[PROBLEMS TO WORK ON]:
a: Update the rows from the line containing "You are a GUI" down through the line containing "(x=1502, y=38)" by replacing "click action" with "tap action" and leaving everything else unchanged. Return only those rows, without the pictures.
b: Extend the passage on Connecticut's statewide pupil testing, continuing directly from its final sentence.

[DOCUMENT EXCERPT]:

---+---

Only five states receive Race to the Top funding, which has provided resources to link the pupil test data with other data such as teachers and higher education files. Although Connecticut did not receive this funding, we were still able to obtain necessary data. We did this by approaching five local education agencies (i.e., school districts), and all agreed to assist us in investigating pupils’ achievement patterns in classes taught by graduates of our teacher preparation program. We obtained a total of 49,402 data records from these five districts. It is important to note further that these five districts were not selected through random sampling, but data were collected from an intentional, convenience sample of districts that employed a high number of alumni from the UI, as determined by a previous study by Yakimowski and colleagues (2010). The third- through eighth-grade pupil data from the 2007–2008 and 2008–2009 school years were then validated and matched. Of further note is that testing these hypotheses required clean and comparable data across years. Connecticut had been administrating its statewide testing program since the early 1980s. This testing program went through four significant revisions during that time. The comparability across each significant revision was not possible. Additionally, because of changes to federal legislation, this state replaced its testing program and joined one of two state consortia involved with developing, piloting, and adopting for use a new assessment (i.e., Smarter Balance). At this time, longitudinal data were still not available on this new assessment.
Individual pupil results from one of the state’s assessment programs were obtained for the same two academic years. Specifically, at the time of the research, public school pupils in grades 3–8 were required to [End Page 34] participate in a statewide test in Connecticut. The test assessed essential reading, writing, mathematics, and science skills, as identified in the state’s curriculum framework, focusing on content that pupils at each grade level can reasonably be expected to master. It was intended to fulfill the following purposes:
Set high expectations and standards for pupil achievement;
Test a comprehensive range of academic skills;
Disseminate useful test achievement information about pupils, schools, and districts;
Identify pupils in need of intervention;
Assess equitable educational opportunities; and
Continuously monitor pupil progress in grades 3–8 over time.

---+---

[ROWS]:

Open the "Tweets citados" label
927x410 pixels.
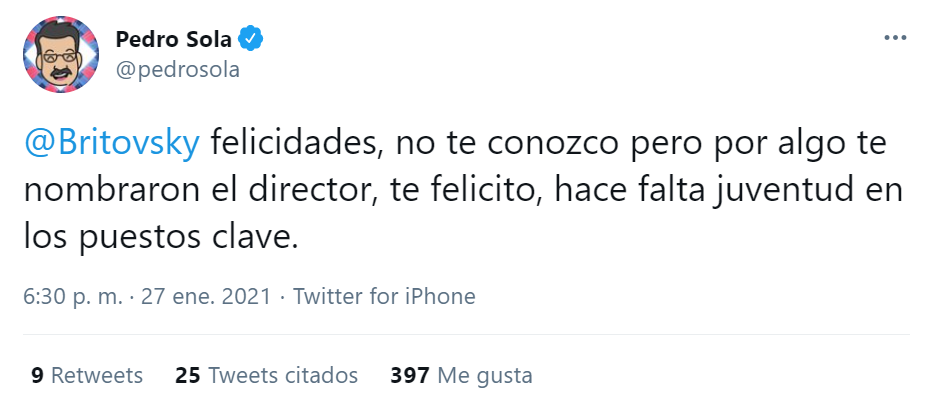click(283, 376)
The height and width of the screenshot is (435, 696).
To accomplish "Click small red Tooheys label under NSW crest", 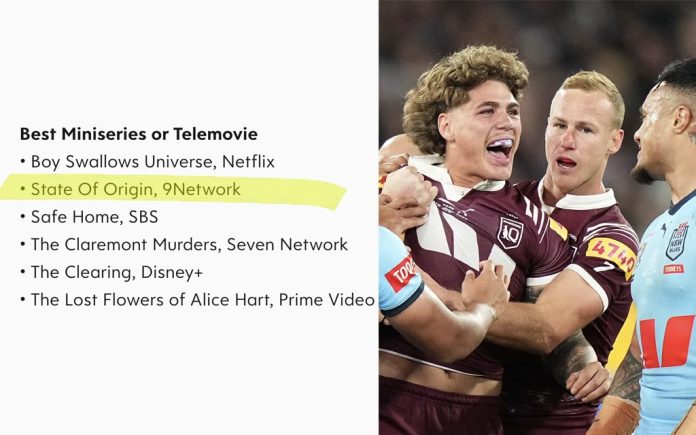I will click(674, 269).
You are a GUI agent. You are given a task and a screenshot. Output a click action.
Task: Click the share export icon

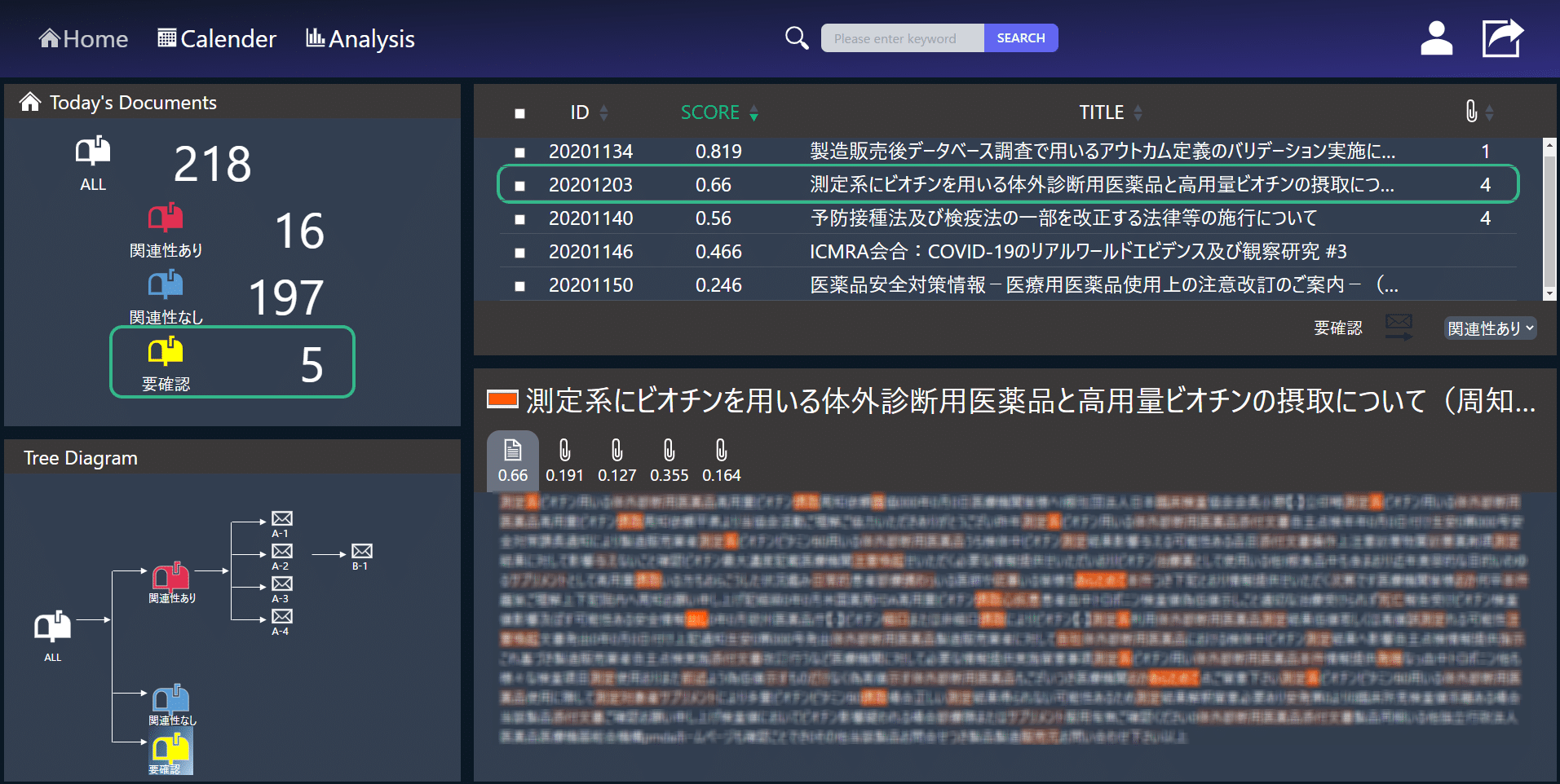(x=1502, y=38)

---+---

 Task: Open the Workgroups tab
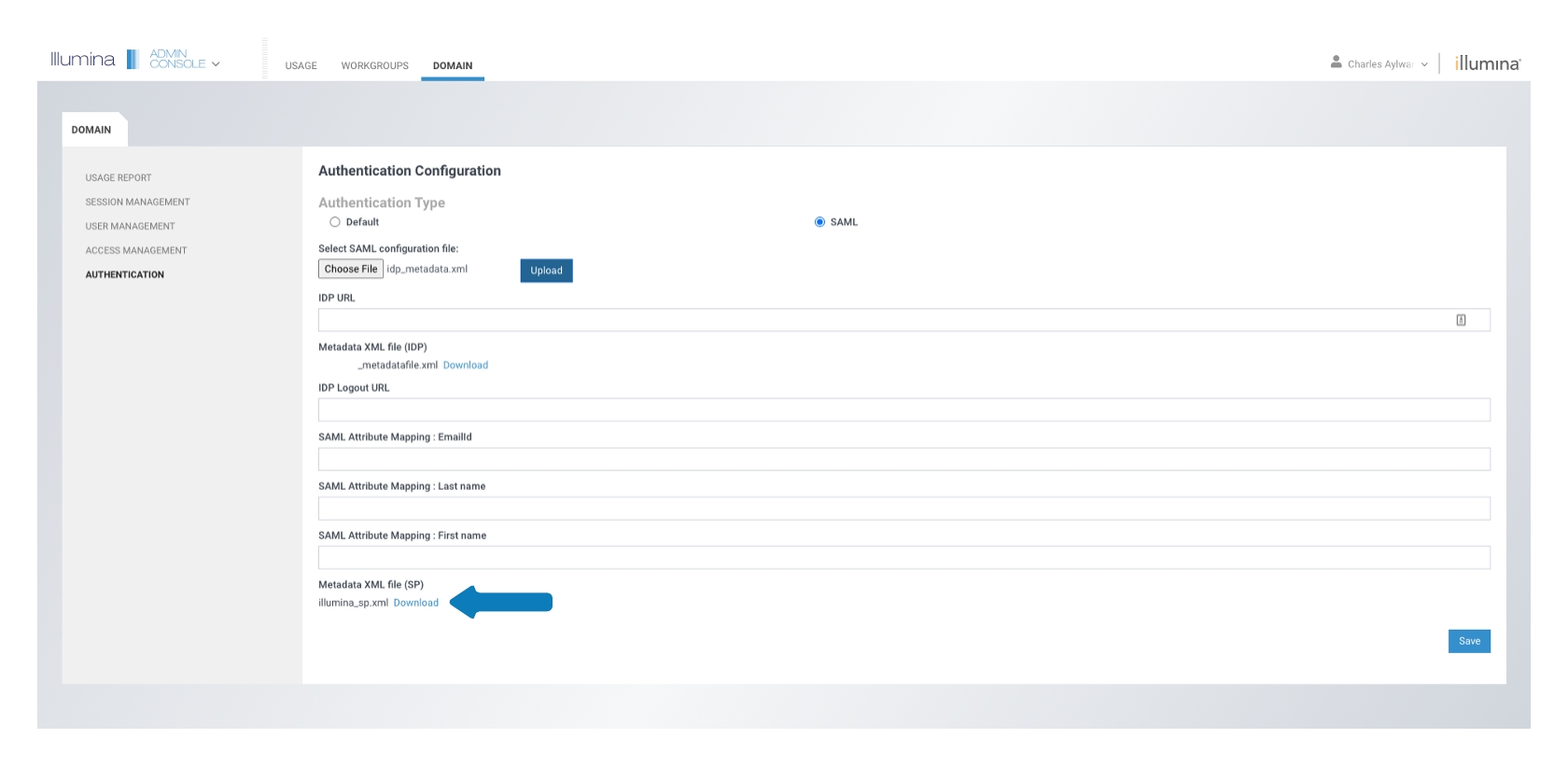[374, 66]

---+---

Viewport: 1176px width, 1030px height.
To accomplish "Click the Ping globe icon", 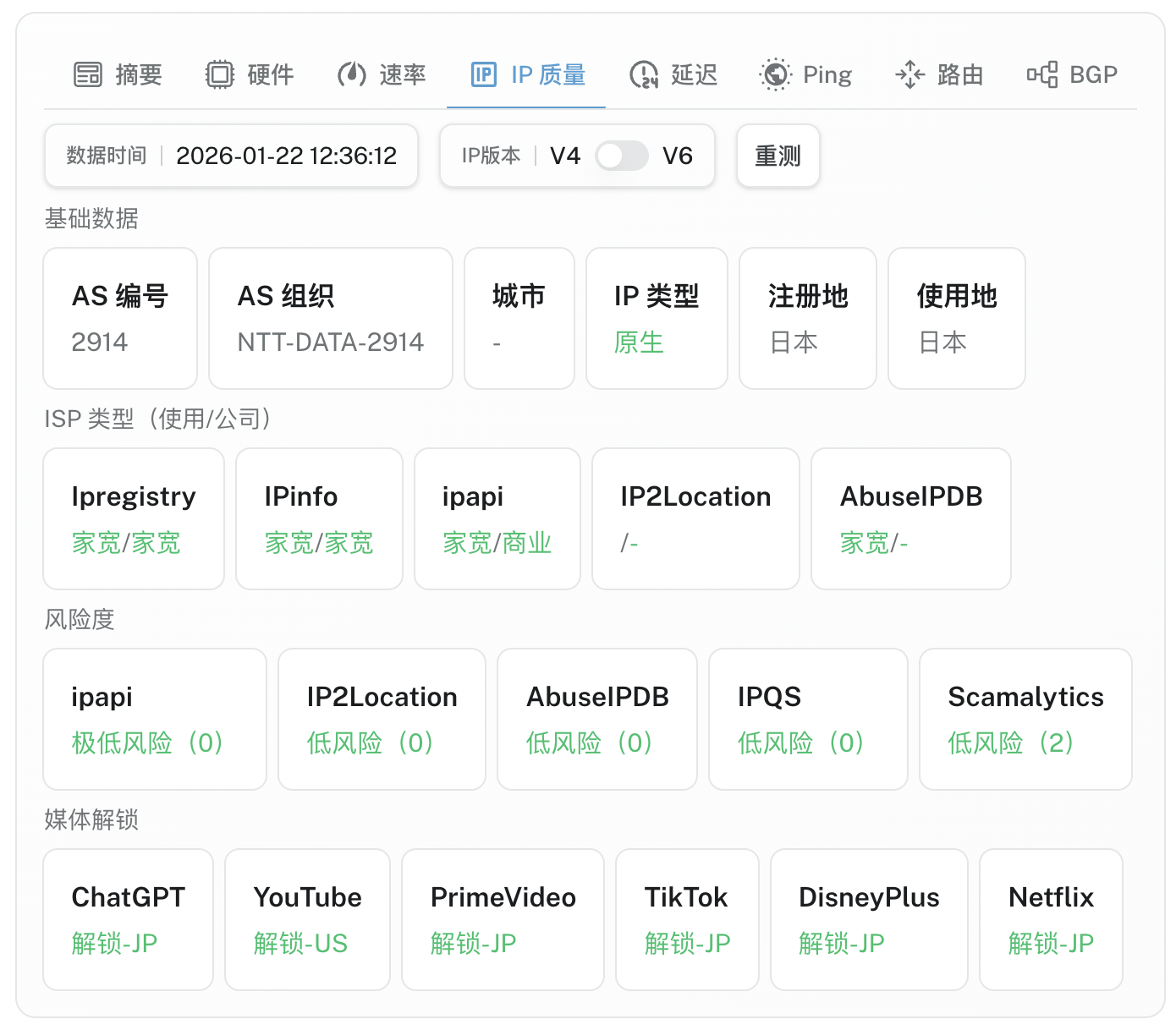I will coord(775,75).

---+---

[FINAL RESULTS]:
a:
You are a GUI agent. You are given a task and a screenshot. Output a tap action.
Task: Click the share export icon

(x=1502, y=38)

b:
The curriculum frameworks help to identify the knowledge, skills, and understanding needed for pupils, as well as to provide guidance in designing curriculums for schools and districts (Connecticut State Department of Education 2008a).
We collected the individual pupil information on the state test including the overall raw scores for the total mathematics portion of the test and results from each of the five domains. These domain scores from the mathematics portion were for numerical and proportional reasoning (NP), geometry and measurement (GM), working with data: probability and statistics (DPS), algebraic reasoning: patterns and functions (AR), and integrated understanding (IU). We collected all information on the 25 strands that were spread across the domains (i.e., ma1 through ma25).
Numerical and Proportional (NP)
1. Place Value
2. Pictorial Representations of Numbers
3. Equivalent Fractions, Decimals and Percents
4. Order, Magnitude and Rounding of Numbers
5. Models for Operations
6. Basic Facts
7. Computation with Whole Numbers and Decimals [End Page 35]
8. Computation with Fractions and Integers
9. Solve Word Problems
10. Numerical Estimation Strategies
11. Estimating Solutions to Problems
12. Ratios and Proportions
13. Computation with Percents
Geometry and Measurement (GM)
15. Approximating Measures
16. Customary and Metric Measures
17. Geometric Shapes and Properties
18. Spatial Relationships
Working with Data: Probability and Statistics (DPS)
19. Tables, Graphs and Charts
20. Statistics and Data Analysis
22. Classification and Logical Reasoning
Algebraic Reasoning: Patterns and Functions (AR)
24. Algebraic Concepts
Integrated Understanding (IU) (May include content from one or more of the four domains)
25. Mathematical Applications
We then gathered proficiency-level (Below Basic, Basic, Proficient, Goal, Advanced) information and, using a conversion table provided by the Connecticut State Department of Education, to convert raw test scores to “vertically scaled scores.” This vertical scale information “allows for valid interpretations of growth across time using tests different in content, length, and item difficulty” (bConnecticut State Department of Education 2008b, [End Page 36] 3). Originally, the test did not afford the ability to evaluate growth as students moved up the grades because their performance was based on specific skills tied to the respective grade level. Starting with the fourth generation of this test, however, state department officials completed a linking process, called vertical scaling, to measure growth across grades. The range of vertical scores is from 100 to 800, and each of the vertical scale’s score points represents the same theoretical position for each grade. Vertically scaled scores allowed us to track not just individual year performance, but also growth of the pupils across years.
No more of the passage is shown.